> **Your objective**
What is needed is an exact copy of every line from the one with "You are a computer-use" to the end of the entries below, without the pictures.

╔══

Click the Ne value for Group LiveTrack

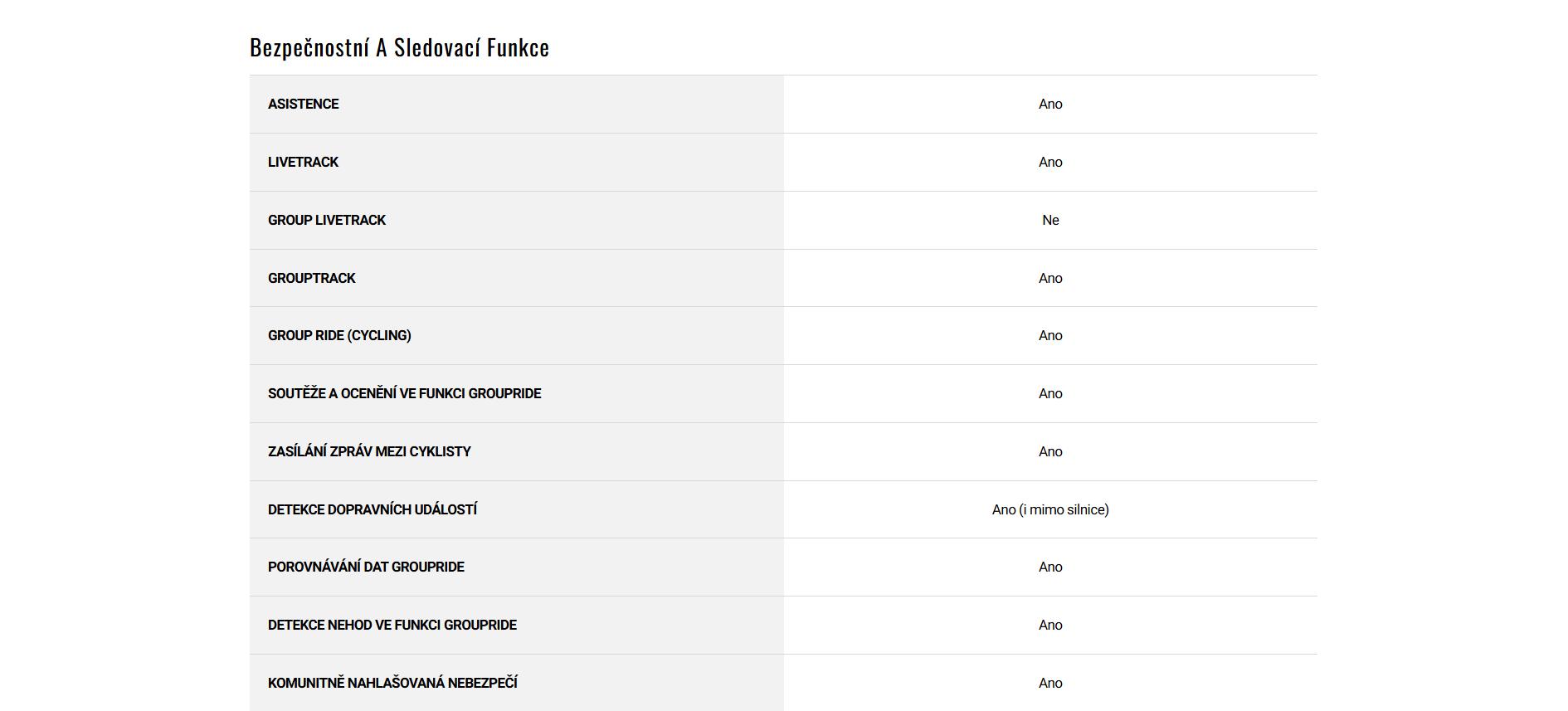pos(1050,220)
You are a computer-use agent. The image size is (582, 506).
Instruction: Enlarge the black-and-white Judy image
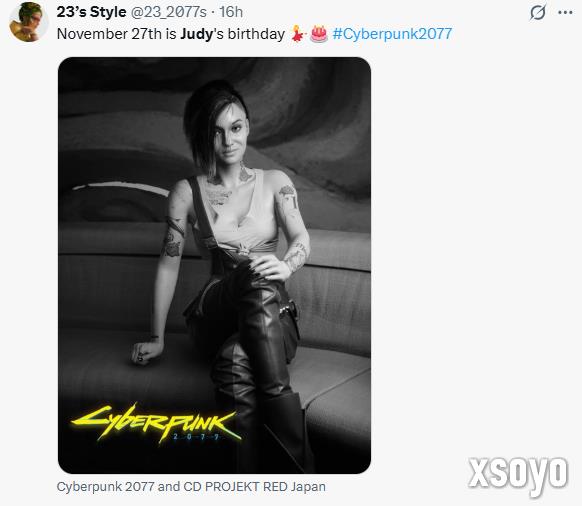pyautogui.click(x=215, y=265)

╚══

> **Answer section**
You are a computer-use agent. The image size is (582, 506).
Instruction: Enlarge the black-and-white Judy image
pyautogui.click(x=215, y=265)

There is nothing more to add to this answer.